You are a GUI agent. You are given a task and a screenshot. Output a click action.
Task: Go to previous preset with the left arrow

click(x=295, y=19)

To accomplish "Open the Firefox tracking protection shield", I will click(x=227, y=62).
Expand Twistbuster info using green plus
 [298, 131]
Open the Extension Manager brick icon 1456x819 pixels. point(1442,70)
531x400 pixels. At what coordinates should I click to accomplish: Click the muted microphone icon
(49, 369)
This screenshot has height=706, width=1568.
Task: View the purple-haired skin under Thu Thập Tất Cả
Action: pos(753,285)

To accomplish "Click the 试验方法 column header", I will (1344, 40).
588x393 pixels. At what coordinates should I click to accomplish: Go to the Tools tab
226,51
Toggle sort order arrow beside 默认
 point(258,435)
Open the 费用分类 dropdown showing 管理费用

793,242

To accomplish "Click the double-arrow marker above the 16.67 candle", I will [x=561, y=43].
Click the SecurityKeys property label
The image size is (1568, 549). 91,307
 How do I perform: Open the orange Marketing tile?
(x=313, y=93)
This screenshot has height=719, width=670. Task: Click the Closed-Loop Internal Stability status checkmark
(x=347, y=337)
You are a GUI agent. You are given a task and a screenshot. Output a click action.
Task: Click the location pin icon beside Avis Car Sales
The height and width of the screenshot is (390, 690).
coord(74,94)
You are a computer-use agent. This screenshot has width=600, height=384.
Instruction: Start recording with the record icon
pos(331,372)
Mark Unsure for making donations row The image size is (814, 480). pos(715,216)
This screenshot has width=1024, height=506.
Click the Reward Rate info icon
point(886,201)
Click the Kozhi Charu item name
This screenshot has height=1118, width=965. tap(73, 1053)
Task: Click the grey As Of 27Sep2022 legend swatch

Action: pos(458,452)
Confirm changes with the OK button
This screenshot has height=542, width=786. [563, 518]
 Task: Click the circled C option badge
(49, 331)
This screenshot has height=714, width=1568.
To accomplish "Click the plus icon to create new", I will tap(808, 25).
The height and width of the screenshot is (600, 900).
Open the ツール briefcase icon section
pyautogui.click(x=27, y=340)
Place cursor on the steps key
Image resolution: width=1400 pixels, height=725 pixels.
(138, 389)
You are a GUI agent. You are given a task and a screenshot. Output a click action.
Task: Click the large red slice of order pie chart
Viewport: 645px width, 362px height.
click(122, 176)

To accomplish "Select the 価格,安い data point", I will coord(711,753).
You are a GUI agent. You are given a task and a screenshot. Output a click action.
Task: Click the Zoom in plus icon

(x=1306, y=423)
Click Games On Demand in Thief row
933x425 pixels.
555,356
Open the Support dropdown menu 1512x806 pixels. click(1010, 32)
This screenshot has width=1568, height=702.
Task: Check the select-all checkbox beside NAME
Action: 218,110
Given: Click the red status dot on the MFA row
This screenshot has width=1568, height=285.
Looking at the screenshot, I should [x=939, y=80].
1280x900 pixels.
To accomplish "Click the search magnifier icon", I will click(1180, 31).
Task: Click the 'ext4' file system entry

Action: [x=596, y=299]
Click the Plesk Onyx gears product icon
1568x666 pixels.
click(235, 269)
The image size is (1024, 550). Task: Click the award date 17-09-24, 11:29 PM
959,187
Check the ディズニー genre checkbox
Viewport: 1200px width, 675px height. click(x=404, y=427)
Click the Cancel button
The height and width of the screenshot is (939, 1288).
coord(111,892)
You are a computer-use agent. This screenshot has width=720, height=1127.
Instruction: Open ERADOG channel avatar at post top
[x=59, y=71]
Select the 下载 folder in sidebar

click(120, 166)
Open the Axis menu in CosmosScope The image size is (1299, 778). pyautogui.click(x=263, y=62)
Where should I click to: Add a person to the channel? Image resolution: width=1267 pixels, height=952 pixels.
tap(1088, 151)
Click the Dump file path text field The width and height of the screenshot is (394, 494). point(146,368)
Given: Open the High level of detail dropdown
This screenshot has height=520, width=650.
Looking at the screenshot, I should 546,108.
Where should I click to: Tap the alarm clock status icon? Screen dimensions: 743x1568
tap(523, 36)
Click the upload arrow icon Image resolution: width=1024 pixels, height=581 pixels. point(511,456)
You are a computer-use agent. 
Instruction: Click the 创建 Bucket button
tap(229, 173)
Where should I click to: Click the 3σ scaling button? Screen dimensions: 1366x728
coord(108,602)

※ ※ ※

DIRECTIONS:
Collect from the data above every line that includes "computer".

EXPECTED ANSWER:
You are a computer-use agent. This screenshot has width=600, height=384.
You are a computer-use agent. This screenshot has width=720, height=1127.
You are a computer-use agent. 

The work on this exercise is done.